The weird order is because I laid out the chips before we had the docs, so took a guess as to which way the pins oriented for chaining.

- what method did you use for soldering ASICs? oven or reflow air gun? I had one that shorted power and I couldn't see it. I was lucky that reheating with the air gun and giving it a small bump with tweezers got the bridge under to clear. I've found that less paste is better than more.

- if you have a scope then view the data inputs, and chain outputs.

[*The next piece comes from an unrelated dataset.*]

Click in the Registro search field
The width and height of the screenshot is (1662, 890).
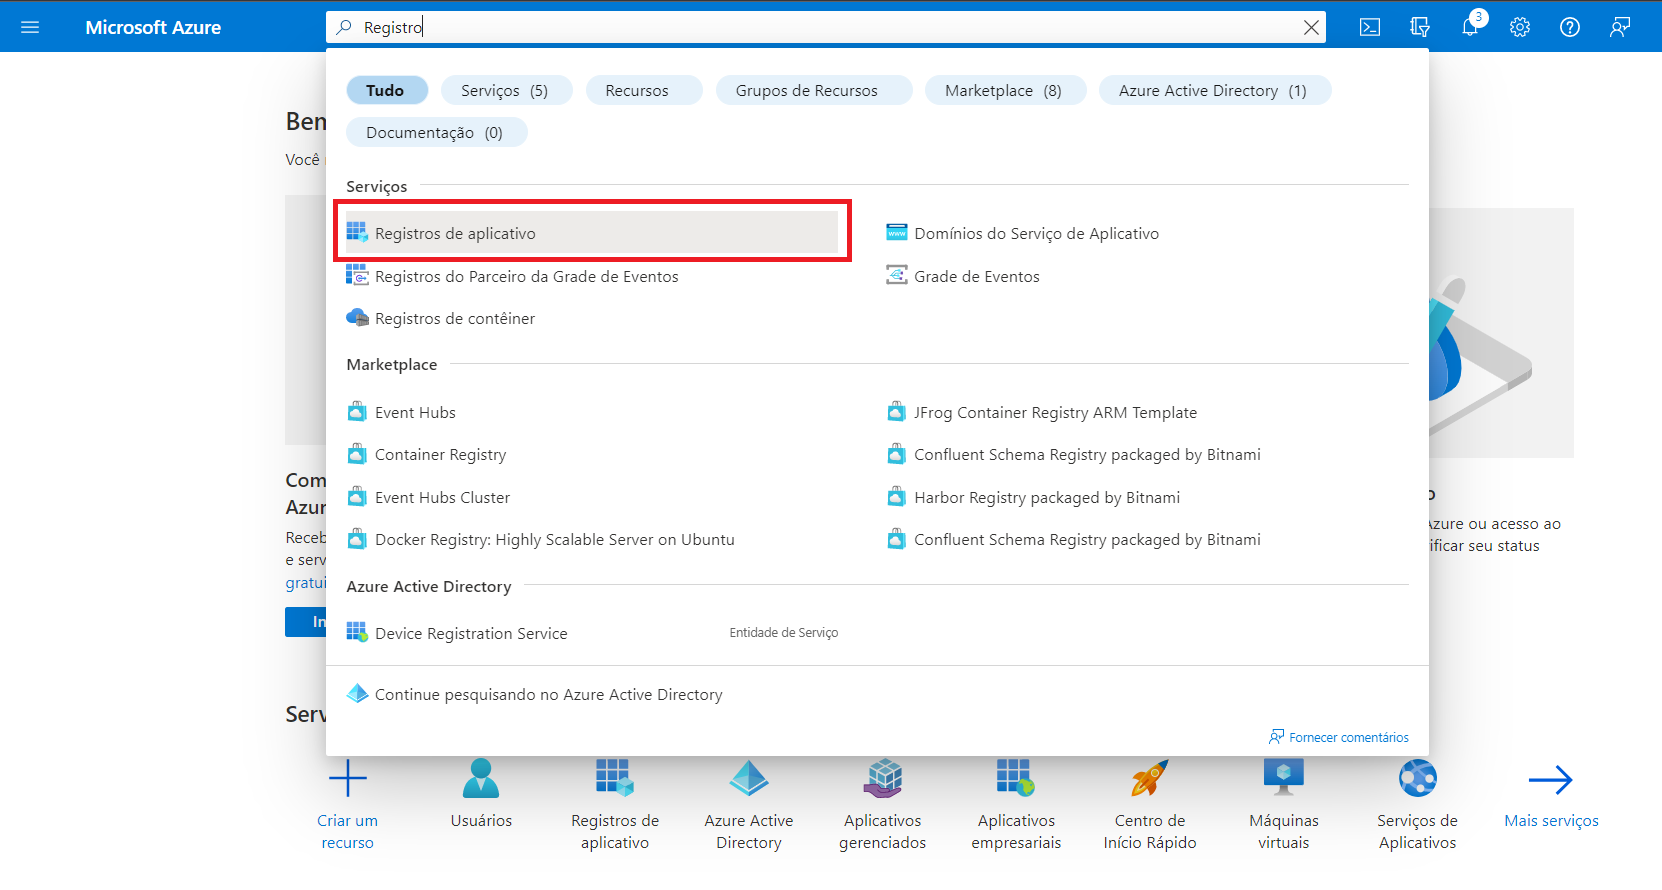click(x=800, y=28)

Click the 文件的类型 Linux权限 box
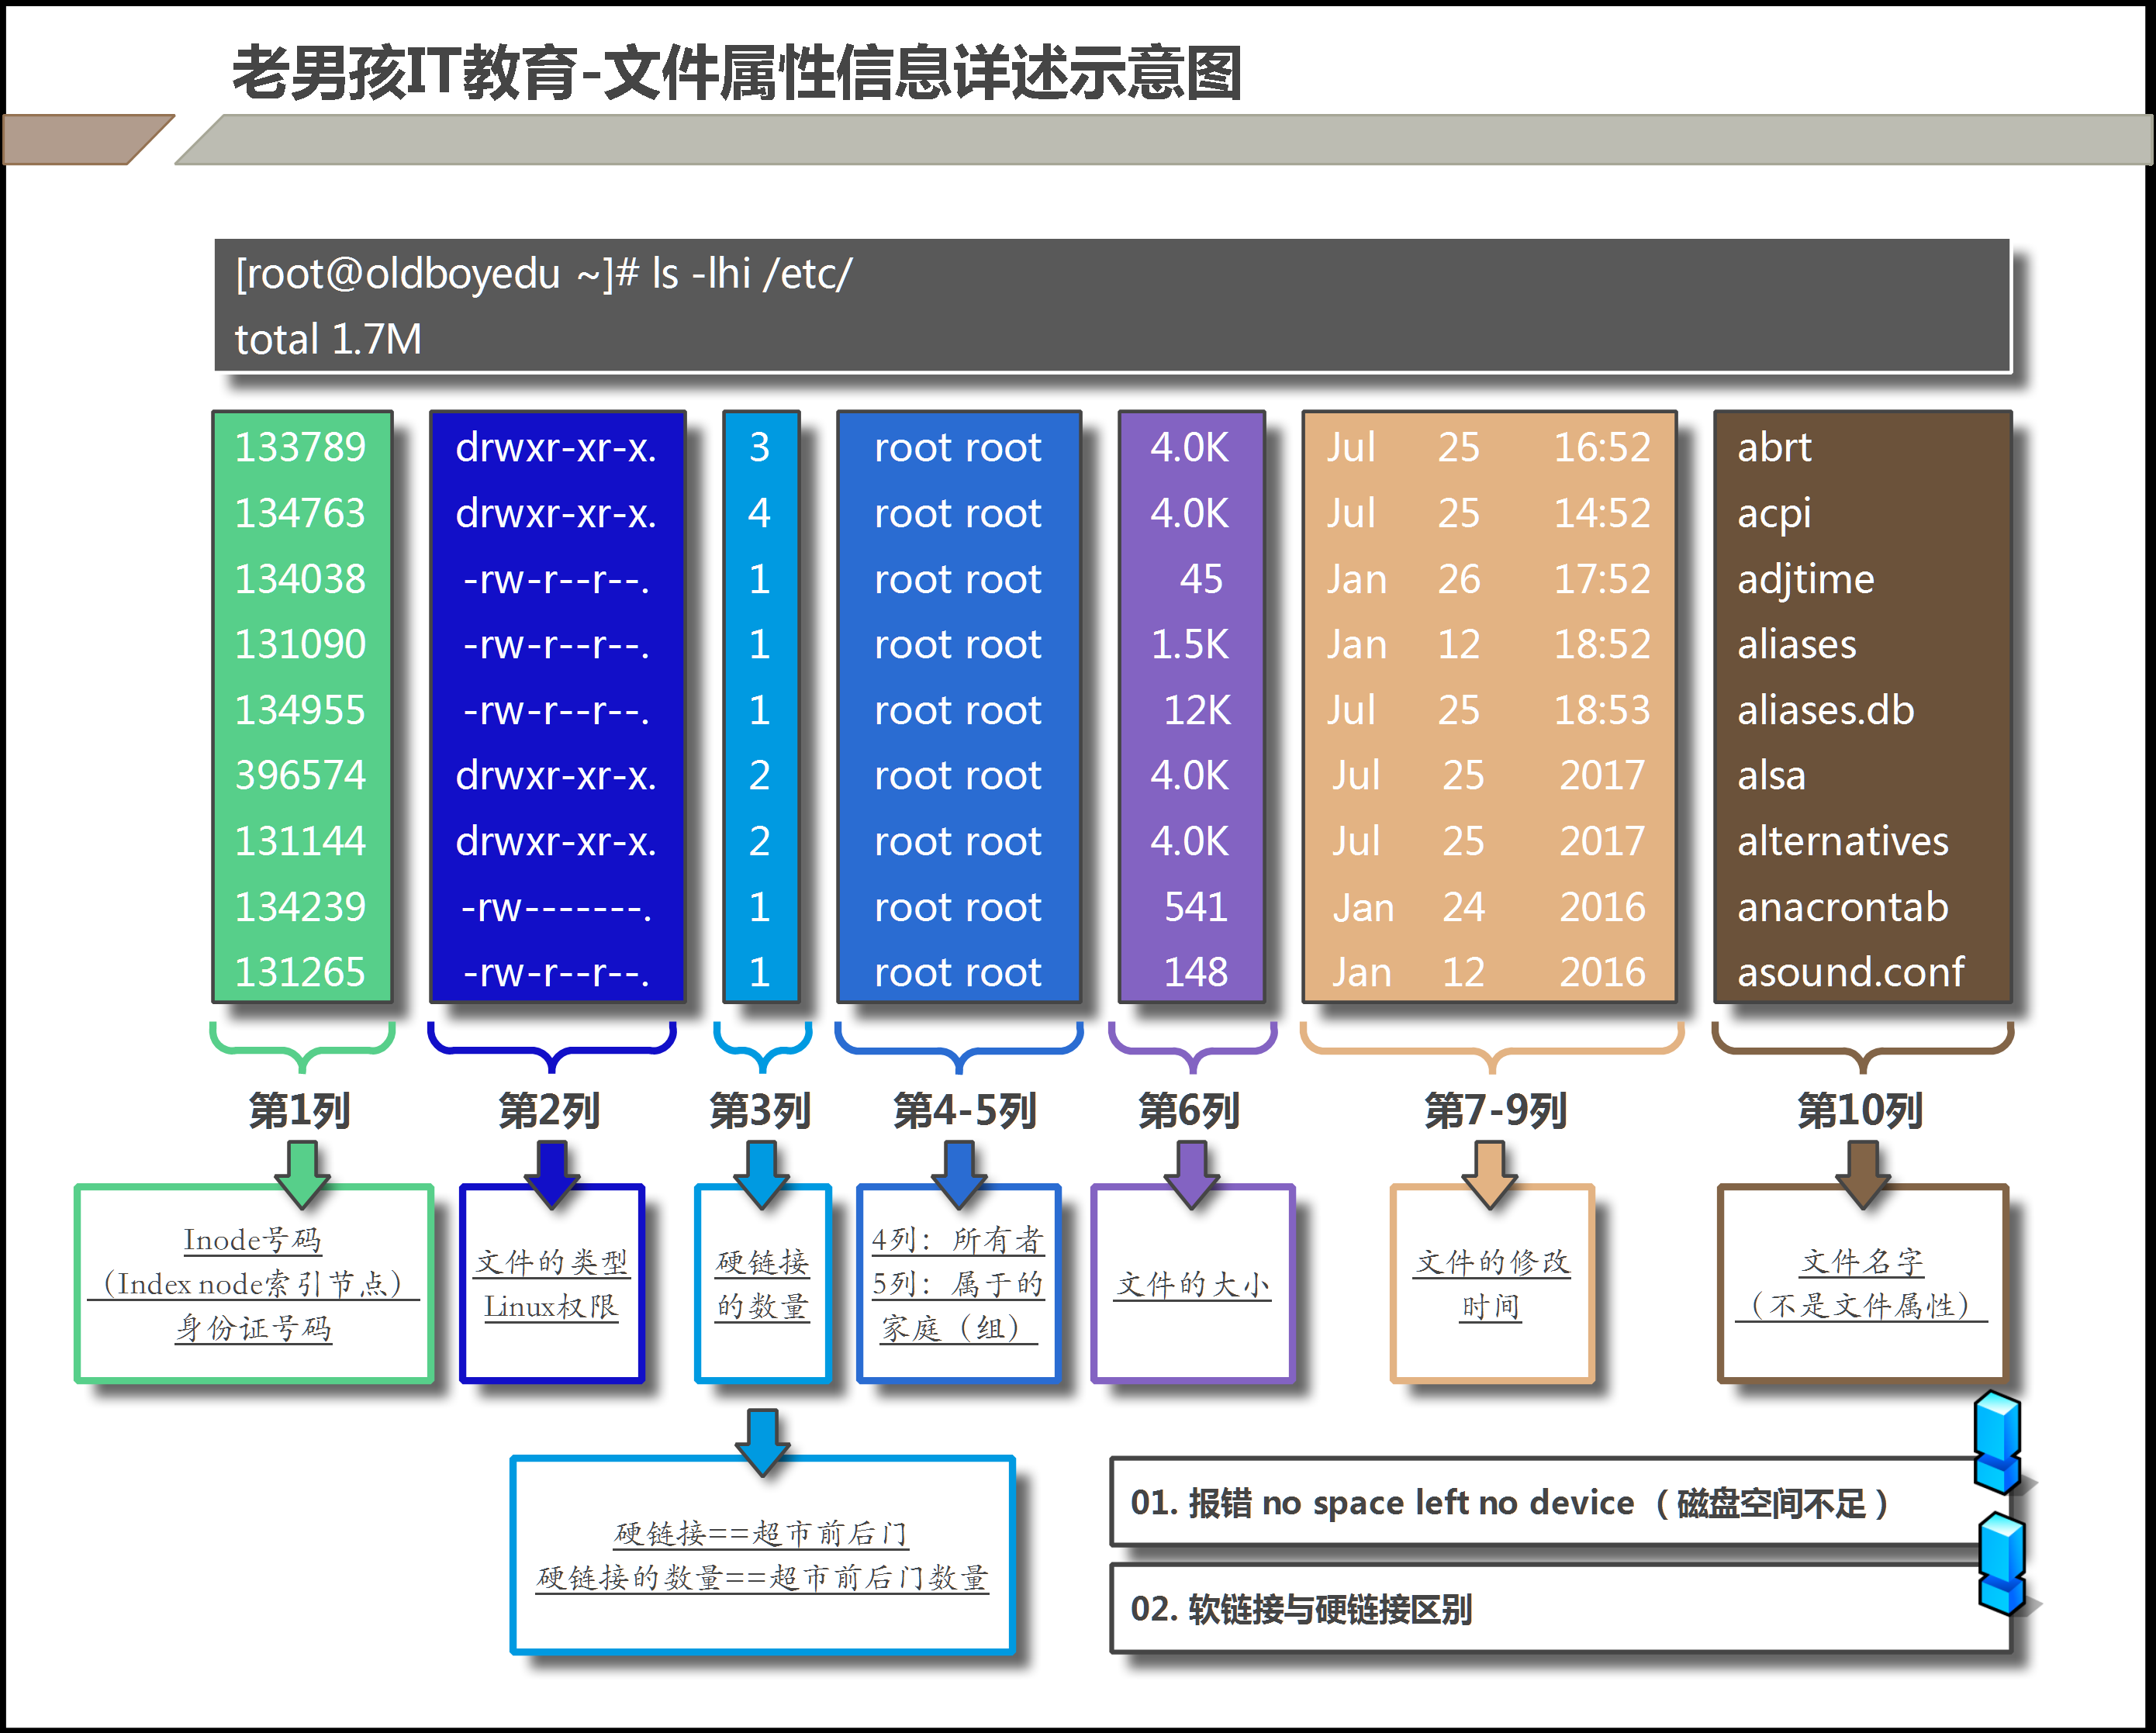(x=551, y=1284)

- you can alter the code that sets up the NonceRange values to push zeros for other chips and a start value for that chip close to the expected nonce. That will have that chip find it first before others, so if triggering then you should see what it outputs. But you cannot know if it actually came from that chip except by timing - quickly, or later in the the cycle. Init to just before the nonce on that chip and just after for others gives max difference between them.

- note the chip order above. If any chip is not working then ones after it could be but may not get data from up the chain.

That's all that pops into my head atm.

Hi BBKCoins,

Thanks a lot for your information and great contribution. I have to say this is very very useful for people who are debugging this board.

I used a reflow air gun for soldering ASICs one by one. After soldering each ASIC, I double checked every PIN to make sure the power, GND, CLK, config, report were correct on my oscilloscope. When the ASIC became hot after powered on and the config signal came out at the output PINs, I knew it worked and I would do the next one.

I have moved from a desktop to a laptop and the HW error rate drops to less than 5%. It has been running for 4 hours at 256MHz hashing stably at 3.0~3.2GH/s on eligius.st. Here's chip statistics

Quote
           "Errors / Chip 0": "0000 0000 0035 0037 0042 0036 0041 0019 0041 0027 0027 0000 0034 0035 0027 0033",
            "Nonces / Chip 0": "0005 0000 0742 0682 0776 0684 0741 0739 0706 0725 0737 0010 0726 0732 0749 0772",


It shows that one chip returns only 5 nonces, one returns 10 and another one returns 0 in 4 hours. The rest 13 chips are all working as expected (256M * 13 * 0.95 =3.162G).
I think maybe the 3 problem ASICs are also working but their reports cannot be totally captured by the PIC. Since I soldered chips and tested them in cgminer one by one, I am pretty sure the problem ASICs are located at the half board far from the PIC.
This may indicate that you need to pay some attention on the PCB wire routing for the report PINs of the ASICs far from the PIC.

I will use your method to locate the problem ASICs and hopefully the real reason can be identified soon.